Enter WorldWalla. A while back I used their multi-lingual e-mail application. It converted text I typed on a virtual keyboard to images (of characters). My addressees received the message in any language I selected. It was more than cool. It was liberating. Along the same vein, WorldWalla's software allows application and content developers to work in 66 languages. In their own words:
"WordWalla allows device manufacturers and application developers to meet this challenge by developing products that support any language. This simplifies testing and configuration management, accelerates time to market, lowers unit costs and allows companies to quickly and easily enter new markets and offer greater levels of personalization and customer satisfaction."
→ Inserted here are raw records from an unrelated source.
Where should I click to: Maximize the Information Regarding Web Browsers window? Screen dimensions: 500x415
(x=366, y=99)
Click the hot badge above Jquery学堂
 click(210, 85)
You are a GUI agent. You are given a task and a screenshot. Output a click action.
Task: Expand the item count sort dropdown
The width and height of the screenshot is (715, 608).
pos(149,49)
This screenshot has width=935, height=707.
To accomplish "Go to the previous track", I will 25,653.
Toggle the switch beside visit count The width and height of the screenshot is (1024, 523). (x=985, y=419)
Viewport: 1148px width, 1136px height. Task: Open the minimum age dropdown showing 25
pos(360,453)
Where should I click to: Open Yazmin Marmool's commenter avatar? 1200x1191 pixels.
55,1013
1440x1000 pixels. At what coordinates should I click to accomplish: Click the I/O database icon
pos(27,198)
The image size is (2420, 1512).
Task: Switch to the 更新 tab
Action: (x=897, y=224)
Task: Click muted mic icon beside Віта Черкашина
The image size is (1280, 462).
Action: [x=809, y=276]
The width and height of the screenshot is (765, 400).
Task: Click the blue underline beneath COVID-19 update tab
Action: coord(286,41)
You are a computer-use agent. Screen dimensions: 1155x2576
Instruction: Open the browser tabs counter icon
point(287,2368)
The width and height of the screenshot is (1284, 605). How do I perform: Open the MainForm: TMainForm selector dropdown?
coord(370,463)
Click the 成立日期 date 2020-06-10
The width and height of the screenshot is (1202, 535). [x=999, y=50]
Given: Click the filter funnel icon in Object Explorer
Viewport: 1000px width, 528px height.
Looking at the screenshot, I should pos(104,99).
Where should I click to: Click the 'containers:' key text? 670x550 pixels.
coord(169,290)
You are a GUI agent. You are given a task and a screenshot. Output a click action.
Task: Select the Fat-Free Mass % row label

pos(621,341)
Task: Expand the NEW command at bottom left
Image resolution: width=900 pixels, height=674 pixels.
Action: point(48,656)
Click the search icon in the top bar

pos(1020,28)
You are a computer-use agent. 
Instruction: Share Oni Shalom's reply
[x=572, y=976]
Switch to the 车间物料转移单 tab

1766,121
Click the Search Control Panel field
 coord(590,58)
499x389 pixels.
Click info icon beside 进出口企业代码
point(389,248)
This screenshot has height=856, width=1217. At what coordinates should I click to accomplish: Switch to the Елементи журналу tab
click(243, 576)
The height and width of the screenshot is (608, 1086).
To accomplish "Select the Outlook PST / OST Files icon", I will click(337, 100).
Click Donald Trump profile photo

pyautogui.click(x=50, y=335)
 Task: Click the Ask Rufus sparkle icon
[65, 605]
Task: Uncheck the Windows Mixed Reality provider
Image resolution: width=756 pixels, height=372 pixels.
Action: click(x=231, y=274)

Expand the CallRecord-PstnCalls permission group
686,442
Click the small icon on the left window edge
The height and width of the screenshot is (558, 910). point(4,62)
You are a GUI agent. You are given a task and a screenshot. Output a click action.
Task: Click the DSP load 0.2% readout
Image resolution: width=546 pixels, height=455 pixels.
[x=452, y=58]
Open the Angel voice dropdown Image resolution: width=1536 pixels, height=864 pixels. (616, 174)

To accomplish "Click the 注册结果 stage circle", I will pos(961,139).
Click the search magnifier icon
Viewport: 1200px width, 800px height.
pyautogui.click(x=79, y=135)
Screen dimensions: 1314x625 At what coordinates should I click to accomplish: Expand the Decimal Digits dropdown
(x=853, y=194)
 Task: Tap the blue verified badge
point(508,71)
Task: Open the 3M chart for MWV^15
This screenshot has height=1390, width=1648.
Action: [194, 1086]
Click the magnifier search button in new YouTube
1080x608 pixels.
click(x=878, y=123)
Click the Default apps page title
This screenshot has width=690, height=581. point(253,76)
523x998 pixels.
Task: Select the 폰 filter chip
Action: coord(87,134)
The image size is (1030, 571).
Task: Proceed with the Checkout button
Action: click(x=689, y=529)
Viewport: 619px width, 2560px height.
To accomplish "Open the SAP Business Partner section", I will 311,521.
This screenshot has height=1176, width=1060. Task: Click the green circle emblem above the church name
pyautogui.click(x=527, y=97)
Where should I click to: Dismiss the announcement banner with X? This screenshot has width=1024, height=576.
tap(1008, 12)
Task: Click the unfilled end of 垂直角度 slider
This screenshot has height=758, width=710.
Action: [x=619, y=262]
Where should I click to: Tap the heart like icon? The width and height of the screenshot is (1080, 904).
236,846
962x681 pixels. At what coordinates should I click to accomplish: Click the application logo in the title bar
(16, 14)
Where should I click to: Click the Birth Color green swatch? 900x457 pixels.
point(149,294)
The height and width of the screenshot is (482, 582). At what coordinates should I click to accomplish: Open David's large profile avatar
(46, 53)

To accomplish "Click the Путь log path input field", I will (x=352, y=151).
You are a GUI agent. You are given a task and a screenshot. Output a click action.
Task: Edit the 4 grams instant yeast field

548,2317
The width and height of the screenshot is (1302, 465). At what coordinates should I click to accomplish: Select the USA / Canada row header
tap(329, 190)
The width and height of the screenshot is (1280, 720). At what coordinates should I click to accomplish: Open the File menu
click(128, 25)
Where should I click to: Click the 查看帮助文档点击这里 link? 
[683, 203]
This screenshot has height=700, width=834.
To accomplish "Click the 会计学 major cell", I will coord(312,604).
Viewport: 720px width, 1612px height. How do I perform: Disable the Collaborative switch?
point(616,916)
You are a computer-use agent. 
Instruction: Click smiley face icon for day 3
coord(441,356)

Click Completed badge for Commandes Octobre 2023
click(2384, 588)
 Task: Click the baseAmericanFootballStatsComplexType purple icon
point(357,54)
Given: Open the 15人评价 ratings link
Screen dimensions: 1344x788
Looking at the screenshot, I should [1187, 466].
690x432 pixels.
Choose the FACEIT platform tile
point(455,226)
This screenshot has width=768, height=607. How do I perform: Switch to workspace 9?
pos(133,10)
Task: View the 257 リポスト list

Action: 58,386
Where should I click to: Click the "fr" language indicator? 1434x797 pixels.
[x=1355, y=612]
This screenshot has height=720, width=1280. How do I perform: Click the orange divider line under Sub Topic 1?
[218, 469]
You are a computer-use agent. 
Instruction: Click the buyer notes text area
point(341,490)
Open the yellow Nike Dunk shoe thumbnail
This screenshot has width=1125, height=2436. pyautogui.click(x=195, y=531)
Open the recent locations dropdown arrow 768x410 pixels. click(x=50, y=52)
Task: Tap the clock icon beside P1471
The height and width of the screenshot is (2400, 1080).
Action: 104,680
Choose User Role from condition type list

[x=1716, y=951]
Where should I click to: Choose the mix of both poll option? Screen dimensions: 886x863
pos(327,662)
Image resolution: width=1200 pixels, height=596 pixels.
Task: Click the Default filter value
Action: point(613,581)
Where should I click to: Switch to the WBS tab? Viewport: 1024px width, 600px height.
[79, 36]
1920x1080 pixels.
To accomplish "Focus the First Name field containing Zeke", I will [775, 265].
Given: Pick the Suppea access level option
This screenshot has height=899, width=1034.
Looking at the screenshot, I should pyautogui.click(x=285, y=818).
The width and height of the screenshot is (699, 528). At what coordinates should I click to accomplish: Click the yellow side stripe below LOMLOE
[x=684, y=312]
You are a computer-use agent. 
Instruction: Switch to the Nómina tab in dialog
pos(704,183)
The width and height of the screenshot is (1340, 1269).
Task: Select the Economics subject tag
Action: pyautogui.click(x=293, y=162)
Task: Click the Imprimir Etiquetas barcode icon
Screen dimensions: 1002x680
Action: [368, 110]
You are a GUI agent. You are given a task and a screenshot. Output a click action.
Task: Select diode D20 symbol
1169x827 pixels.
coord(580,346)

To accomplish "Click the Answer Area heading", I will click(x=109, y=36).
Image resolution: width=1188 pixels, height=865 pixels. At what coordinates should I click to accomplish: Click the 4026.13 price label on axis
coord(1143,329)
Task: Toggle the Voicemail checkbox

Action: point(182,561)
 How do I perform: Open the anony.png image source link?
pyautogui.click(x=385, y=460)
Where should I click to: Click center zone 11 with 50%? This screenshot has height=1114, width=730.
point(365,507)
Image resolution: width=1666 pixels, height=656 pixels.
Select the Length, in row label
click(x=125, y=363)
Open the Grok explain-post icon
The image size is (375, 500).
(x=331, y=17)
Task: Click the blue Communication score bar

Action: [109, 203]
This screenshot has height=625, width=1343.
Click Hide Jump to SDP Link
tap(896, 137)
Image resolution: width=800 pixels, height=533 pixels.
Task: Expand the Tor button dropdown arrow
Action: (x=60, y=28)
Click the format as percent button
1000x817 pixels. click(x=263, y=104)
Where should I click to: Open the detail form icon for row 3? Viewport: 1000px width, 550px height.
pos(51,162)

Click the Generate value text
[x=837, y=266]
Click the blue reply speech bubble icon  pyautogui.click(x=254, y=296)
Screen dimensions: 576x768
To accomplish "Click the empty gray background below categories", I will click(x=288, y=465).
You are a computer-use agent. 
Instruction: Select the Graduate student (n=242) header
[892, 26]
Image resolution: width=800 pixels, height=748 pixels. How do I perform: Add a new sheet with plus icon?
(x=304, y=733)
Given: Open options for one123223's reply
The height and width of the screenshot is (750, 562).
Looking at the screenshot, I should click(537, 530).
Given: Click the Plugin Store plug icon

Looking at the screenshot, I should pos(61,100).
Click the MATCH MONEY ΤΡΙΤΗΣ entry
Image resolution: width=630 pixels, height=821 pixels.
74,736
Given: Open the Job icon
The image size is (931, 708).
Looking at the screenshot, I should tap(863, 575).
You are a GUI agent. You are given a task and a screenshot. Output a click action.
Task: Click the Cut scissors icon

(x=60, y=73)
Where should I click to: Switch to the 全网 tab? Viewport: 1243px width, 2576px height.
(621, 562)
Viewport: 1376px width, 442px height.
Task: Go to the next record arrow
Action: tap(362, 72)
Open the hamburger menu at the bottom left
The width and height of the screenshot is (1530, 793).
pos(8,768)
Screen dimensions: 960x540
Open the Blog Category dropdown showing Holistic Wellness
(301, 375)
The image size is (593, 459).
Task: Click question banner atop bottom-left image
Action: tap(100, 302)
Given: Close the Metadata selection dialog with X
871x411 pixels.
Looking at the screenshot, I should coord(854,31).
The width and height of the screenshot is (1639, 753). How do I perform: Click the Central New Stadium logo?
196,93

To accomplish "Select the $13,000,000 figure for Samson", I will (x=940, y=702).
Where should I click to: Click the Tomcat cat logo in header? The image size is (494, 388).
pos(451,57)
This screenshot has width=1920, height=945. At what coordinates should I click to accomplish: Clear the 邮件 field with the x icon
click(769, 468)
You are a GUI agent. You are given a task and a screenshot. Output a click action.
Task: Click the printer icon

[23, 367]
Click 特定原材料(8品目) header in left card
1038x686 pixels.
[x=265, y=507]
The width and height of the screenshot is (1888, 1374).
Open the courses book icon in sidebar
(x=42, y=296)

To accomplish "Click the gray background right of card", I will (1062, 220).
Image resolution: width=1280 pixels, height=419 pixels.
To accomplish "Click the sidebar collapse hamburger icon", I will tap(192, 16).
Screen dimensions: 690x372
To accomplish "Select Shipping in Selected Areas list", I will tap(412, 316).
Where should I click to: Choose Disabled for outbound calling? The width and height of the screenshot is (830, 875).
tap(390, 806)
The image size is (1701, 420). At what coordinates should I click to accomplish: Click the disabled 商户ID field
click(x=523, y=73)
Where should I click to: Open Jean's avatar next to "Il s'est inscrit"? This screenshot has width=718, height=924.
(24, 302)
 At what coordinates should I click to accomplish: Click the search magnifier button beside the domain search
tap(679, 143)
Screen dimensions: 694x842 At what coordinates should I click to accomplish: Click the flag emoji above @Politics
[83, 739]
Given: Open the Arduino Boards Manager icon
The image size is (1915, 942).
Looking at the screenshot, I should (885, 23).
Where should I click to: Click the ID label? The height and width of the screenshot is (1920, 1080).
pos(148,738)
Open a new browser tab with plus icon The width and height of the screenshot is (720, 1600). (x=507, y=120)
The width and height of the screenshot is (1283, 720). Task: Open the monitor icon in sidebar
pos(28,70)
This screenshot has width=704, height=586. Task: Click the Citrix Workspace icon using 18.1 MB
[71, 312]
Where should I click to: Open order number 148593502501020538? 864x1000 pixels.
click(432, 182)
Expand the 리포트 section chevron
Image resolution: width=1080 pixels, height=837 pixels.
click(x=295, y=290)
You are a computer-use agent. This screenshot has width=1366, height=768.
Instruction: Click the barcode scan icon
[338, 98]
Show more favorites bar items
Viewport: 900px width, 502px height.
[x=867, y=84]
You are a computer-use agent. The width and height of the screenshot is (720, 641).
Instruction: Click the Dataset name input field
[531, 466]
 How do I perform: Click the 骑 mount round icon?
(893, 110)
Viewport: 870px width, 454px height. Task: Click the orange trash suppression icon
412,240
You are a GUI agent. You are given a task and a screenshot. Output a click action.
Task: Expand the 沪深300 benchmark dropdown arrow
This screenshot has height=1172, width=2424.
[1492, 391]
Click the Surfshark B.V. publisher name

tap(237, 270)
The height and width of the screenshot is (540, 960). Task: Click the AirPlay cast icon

GlobalVu converts text to device-independent images. GlobalEase Web is a "Java-based multilingual text input and display engine". It includes virtual keyboards, front-end processors, and a contextual processor and text layout engine for left to right and right to left language formatting. They have versions tailored to the specifications of mobile devices.
The secret is in generating and processing images (bitmaps), compressing them and transmitting them. In a way, WordWalla generates a FACSIMILE message (the kind we receive on our fax machines) every time text is exchanged. It is transparent to both sender and receiver - and it makes a user-driven polyglottal Internet a reality.